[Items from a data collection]
-------------------------
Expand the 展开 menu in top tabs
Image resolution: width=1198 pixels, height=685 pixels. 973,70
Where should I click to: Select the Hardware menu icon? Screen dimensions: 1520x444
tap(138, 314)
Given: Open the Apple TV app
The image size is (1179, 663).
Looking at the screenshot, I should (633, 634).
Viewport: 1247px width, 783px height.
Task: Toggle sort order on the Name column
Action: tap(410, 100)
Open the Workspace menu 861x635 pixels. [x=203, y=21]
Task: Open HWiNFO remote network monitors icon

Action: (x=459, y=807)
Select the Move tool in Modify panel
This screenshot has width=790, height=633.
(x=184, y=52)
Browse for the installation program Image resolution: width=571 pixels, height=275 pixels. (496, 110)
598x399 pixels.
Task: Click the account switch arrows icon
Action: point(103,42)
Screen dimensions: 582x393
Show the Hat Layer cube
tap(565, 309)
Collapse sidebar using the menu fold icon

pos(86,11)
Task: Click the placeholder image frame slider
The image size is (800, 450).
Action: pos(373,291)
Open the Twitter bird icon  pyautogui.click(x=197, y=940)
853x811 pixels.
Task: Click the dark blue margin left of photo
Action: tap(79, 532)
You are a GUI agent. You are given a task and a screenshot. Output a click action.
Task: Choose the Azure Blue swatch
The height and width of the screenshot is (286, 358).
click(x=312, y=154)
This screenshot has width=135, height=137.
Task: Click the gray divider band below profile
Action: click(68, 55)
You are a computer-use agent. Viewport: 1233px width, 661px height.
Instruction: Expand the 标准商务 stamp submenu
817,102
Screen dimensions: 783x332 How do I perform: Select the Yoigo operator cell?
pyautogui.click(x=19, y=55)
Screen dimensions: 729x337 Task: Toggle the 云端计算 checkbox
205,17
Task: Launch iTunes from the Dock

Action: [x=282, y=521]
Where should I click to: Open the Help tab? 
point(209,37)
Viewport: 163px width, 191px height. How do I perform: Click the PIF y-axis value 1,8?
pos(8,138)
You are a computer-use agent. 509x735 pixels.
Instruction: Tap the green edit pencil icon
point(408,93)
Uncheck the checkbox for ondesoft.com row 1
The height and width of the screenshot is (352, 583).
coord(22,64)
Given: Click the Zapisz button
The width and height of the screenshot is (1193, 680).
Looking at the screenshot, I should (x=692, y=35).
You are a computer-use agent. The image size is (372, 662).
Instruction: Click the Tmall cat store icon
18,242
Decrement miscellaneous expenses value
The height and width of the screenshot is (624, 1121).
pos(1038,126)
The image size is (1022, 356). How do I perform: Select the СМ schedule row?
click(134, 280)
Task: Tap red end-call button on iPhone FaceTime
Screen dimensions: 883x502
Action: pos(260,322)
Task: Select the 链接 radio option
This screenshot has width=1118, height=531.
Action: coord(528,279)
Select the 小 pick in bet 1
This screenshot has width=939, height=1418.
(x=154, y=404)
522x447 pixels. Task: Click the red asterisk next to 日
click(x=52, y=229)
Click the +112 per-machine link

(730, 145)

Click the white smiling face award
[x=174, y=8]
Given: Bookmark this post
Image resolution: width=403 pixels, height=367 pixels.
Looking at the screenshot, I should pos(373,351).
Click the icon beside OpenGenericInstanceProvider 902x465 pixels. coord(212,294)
-------------------------
## [Problem to solve]
Copy the items word for word, starting at the first line and ending at the line that contains "coord(22,64)".

## [Reply to the task]
Expand the 展开 menu in top tabs
Image resolution: width=1198 pixels, height=685 pixels. 973,70
Where should I click to: Select the Hardware menu icon? Screen dimensions: 1520x444
tap(138, 314)
Given: Open the Apple TV app
The image size is (1179, 663).
Looking at the screenshot, I should (633, 634).
Viewport: 1247px width, 783px height.
Task: Toggle sort order on the Name column
Action: tap(410, 100)
Open the Workspace menu 861x635 pixels. [x=203, y=21]
Task: Open HWiNFO remote network monitors icon

Action: (x=459, y=807)
Select the Move tool in Modify panel
This screenshot has width=790, height=633.
(x=184, y=52)
Browse for the installation program Image resolution: width=571 pixels, height=275 pixels. (496, 110)
598x399 pixels.
Task: Click the account switch arrows icon
Action: point(103,42)
Screen dimensions: 582x393
Show the Hat Layer cube
tap(565, 309)
Collapse sidebar using the menu fold icon

pos(86,11)
Task: Click the placeholder image frame slider
The image size is (800, 450).
Action: pos(373,291)
Open the Twitter bird icon  pyautogui.click(x=197, y=940)
853x811 pixels.
Task: Click the dark blue margin left of photo
Action: tap(79, 532)
You are a GUI agent. You are given a task and a screenshot. Output a click action.
Task: Choose the Azure Blue swatch
The height and width of the screenshot is (286, 358).
click(x=312, y=154)
This screenshot has width=135, height=137.
Task: Click the gray divider band below profile
Action: click(68, 55)
You are a computer-use agent. Viewport: 1233px width, 661px height.
Instruction: Expand the 标准商务 stamp submenu
817,102
Screen dimensions: 783x332 How do I perform: Select the Yoigo operator cell?
pyautogui.click(x=19, y=55)
Screen dimensions: 729x337 Task: Toggle the 云端计算 checkbox
205,17
Task: Launch iTunes from the Dock

Action: [x=282, y=521]
Where should I click to: Open the Help tab? 
point(209,37)
Viewport: 163px width, 191px height. How do I perform: Click the PIF y-axis value 1,8?
pos(8,138)
You are a computer-use agent. 509x735 pixels.
Instruction: Tap the green edit pencil icon
point(408,93)
Uncheck the checkbox for ondesoft.com row 1
The height and width of the screenshot is (352, 583).
coord(22,64)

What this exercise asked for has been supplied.